■ **Tasks to complete**:
a: In the mediation article, how many years of Community Dispute Mediation does the writer report, and in how many municipalities?
b: Reproduce word for word the part of the mediation article starting with "I propose that" and going on through "an expert mediator.".
c: Decide whether each statement agrees with the mediation article, answering yes or no and quoting the deciding words: (i) The writer spent 5 years mediating for the US Equal Employment Opportunity Commission. (ii) "Complex Cases" are cases with exactly two named parties. (iii) The writer prefers to personally evaluate the chances of prevailing in front of the clients instead of leaving it to the attorneys.

■ **Article**:
/---
|ALL SECTIONS | ABOUT MEDIATION | Civil | Commercial | Community | Elder | Family/DIVORCE | Public Policy | Workplace|
As qualification for writing such an opinionated article, I offer my credentials as an “Accredited Professional Mediator” by the NJ Association of Professional Mediators, my present status as a “Designated Mediator/Mentor” for the NJ State Superior Court and Chancery Court, 5 years mediation for the US Equal Employment Opportunity Commission, 2 years using Internet Based Mediation, either as an adjunct to ongoing mediation, or as the sole method of communicating in a mediation, such as for eBay or any other organization that might use this method, as well as my own use of it, privately, without association with any other group or organization and finally, 6 years of Community Dispute Mediation in 3 different Municipalities in the State of NJ.
I propose that there is no reason why an expert mediator needs to know anything about a particular case before walking in the door; and how this mediator WILL be in most cases more successful than a “subject expert” unless that subject expert also happens to be an expert mediator.
In many cases, I have been presented with situations that did require me to have knowledge of certain things. But on virtually every occasion that this was the situation, I had been able to get that knowledge from the parties, the parties’ attorneys or the parties’ experts or the expert reports. Even in cases where neither side knew the information, I have in a sense, been able to go beyond neutrality, and collect information as a neutral fact finder, which is accepted by both sides, or by all sides, as I frequently am assigned “Complex Cases” which are cases with 3, 4, 5 or more named parties.
If a legal point is considered or argued in the mediation, then there is a citation, and there is a regulation, and as the mediator, I have always been able to access these citations and interpret just as well as the attorneys, and the approximate chances of prevailing. But I let them do it for me rather than the other way around, it is more realistic to the clients, to hear their attorneys say they have less than a 95 to 100% chance of winning. This is a common client misconception easily corrected by asking the attorney to evaluate his chances of prevailing in front of the client. The client does not have the familiarity that the attorney does with the legal system. The client is not aware, that sometimes a judge’s decision may depend more on what he had for breakfast, than the legal merits of the case. Judges and juries are notoriously unpredictable.
\---
■ **Extracted records**:
/---
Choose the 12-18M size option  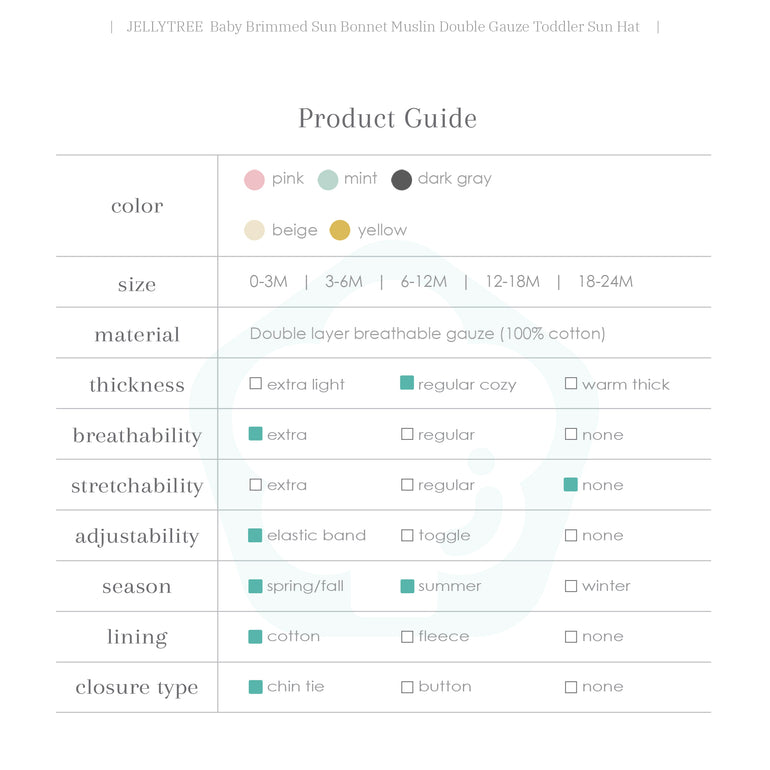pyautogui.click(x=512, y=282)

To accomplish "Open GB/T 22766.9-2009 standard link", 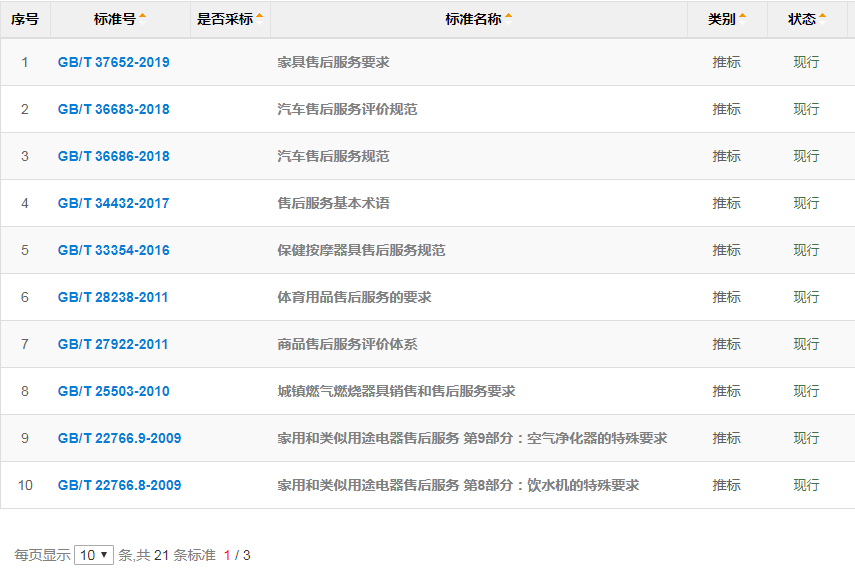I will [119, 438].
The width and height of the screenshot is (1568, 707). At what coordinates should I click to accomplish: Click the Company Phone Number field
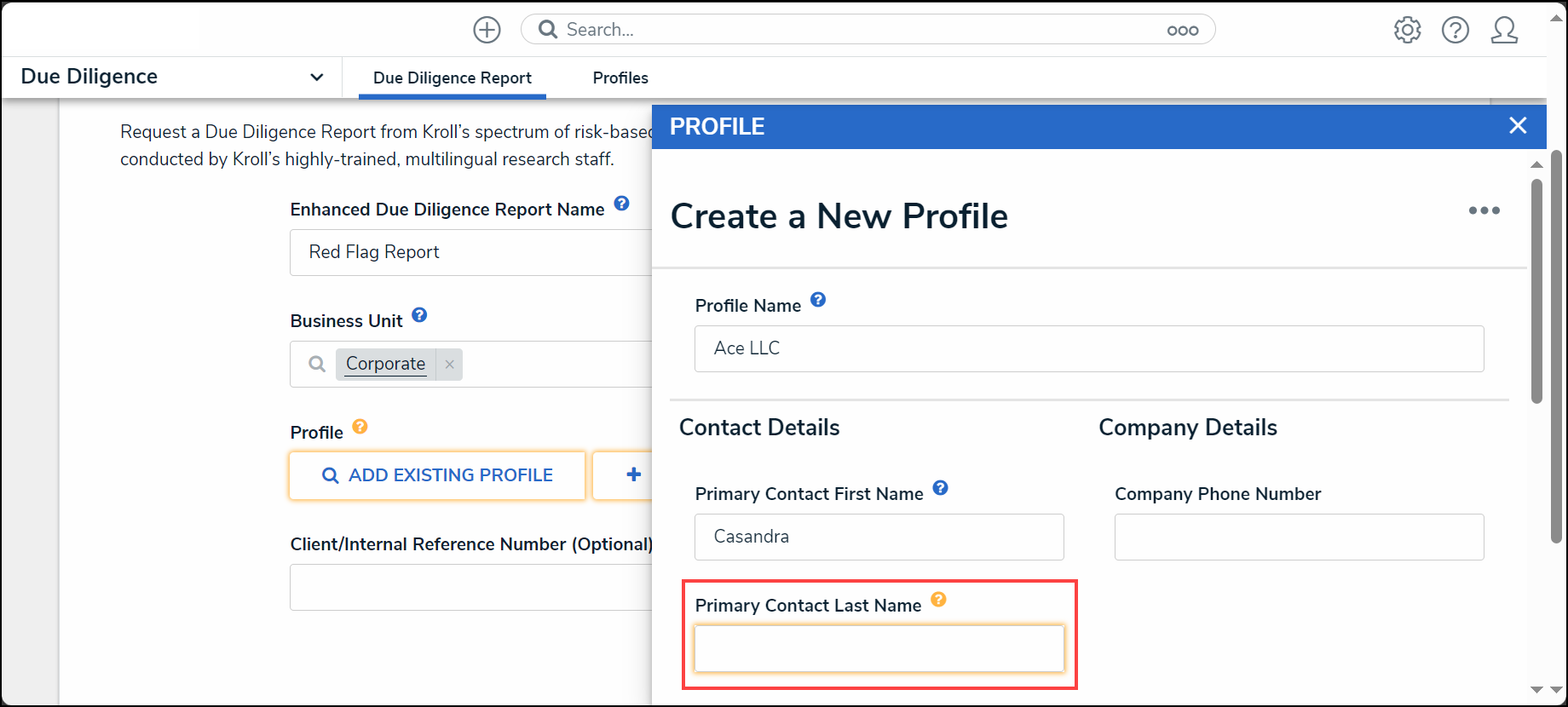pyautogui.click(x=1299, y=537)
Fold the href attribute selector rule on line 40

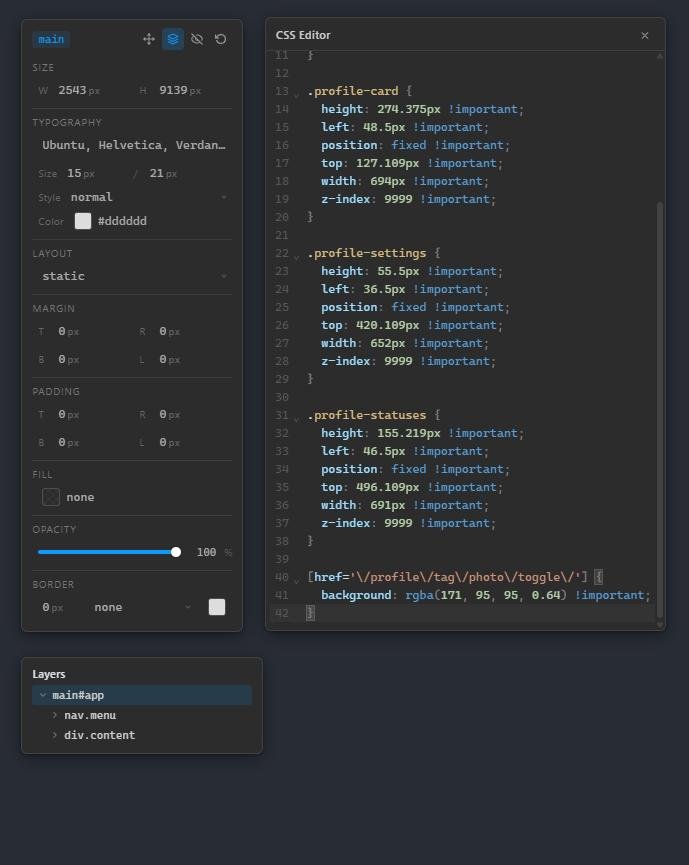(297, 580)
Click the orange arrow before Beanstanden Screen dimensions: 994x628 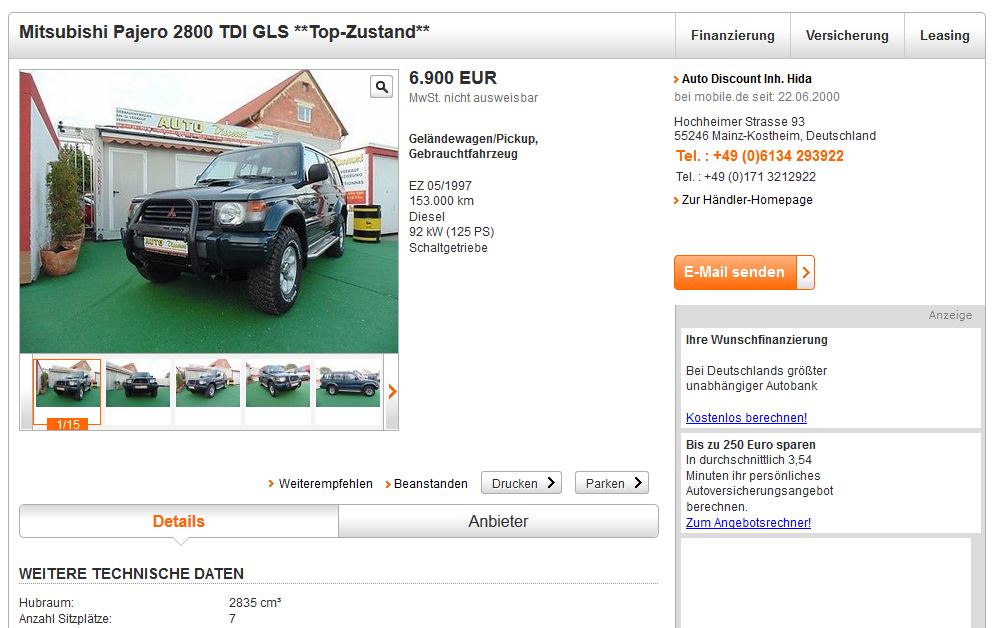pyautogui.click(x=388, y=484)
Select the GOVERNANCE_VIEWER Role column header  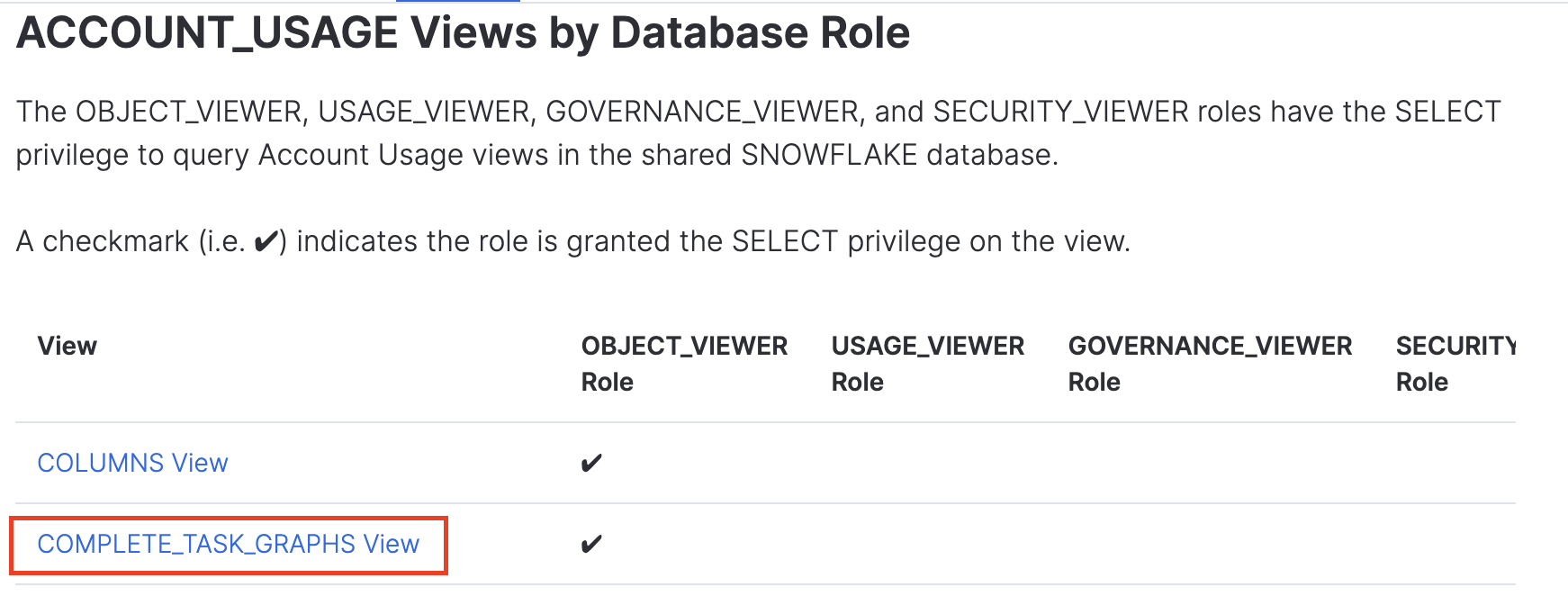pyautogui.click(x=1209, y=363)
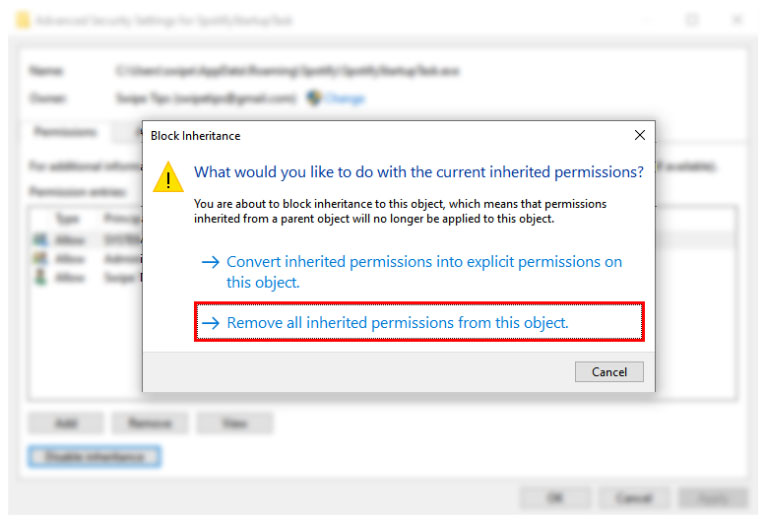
\---
■ **Responses to the exercise**:
a: 6 years, in 3 different municipalities in the State of NJ.

b:
I propose that there is no reason why an expert mediator needs to know anything about a particular case before walking in the door; and how this mediator WILL be in most cases more successful than a “subject expert” unless that subject expert also happens to be an expert mediator.

c:
(i) Yes: "5 years mediation for the US Equal Employment Opportunity Commission"
(ii) No: "cases with 3, 4, 5 or more named parties"
(iii) No: "But I let them do it for me rather than the other way around"